▸ **Records for this exercise**
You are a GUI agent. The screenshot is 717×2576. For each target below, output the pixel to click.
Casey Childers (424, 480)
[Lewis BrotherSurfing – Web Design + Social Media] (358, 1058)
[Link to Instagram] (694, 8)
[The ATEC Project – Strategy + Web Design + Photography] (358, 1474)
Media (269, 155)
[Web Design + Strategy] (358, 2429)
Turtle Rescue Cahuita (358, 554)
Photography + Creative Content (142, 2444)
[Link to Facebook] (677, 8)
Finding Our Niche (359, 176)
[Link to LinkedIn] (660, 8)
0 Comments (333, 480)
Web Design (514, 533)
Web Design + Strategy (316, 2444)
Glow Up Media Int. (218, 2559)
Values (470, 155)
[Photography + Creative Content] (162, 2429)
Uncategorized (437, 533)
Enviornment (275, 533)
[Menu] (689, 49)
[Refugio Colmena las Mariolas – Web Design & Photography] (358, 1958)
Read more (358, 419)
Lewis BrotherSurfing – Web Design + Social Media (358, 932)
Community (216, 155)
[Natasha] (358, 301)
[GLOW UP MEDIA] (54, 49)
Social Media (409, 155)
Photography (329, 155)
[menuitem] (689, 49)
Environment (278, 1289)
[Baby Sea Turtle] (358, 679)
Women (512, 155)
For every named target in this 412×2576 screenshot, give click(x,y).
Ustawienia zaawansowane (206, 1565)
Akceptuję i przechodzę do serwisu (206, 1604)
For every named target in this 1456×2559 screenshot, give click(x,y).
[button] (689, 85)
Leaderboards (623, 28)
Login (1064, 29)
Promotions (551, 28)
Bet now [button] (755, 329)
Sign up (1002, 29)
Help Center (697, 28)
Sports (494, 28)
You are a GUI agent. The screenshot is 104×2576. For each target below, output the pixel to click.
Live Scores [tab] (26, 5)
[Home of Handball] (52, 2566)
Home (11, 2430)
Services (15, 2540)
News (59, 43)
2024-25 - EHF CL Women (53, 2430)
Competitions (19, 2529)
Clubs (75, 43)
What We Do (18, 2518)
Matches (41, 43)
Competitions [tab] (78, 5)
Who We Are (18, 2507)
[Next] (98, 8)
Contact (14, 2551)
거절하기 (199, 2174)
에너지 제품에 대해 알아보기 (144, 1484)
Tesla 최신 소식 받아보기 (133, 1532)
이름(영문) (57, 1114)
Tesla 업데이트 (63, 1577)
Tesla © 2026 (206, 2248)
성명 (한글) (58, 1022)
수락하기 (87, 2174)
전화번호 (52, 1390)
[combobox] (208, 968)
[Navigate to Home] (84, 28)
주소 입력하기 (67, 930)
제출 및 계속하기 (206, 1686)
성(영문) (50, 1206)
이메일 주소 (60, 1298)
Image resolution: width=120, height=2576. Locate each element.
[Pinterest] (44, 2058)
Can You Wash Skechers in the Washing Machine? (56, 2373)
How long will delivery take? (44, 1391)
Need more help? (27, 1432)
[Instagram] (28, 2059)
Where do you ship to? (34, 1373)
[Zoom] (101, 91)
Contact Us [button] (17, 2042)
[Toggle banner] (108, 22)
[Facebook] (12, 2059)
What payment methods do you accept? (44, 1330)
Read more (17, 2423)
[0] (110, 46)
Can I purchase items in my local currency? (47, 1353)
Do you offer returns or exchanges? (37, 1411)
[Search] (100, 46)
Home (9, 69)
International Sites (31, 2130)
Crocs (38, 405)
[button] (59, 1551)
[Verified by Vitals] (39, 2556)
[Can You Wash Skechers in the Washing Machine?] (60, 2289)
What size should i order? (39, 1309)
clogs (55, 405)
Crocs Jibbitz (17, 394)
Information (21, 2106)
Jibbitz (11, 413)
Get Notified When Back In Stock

▸ **What the task requires**
State the number of lines above that include the word "button", and write nothing besides that number.

▸ **Solution to this problem**
4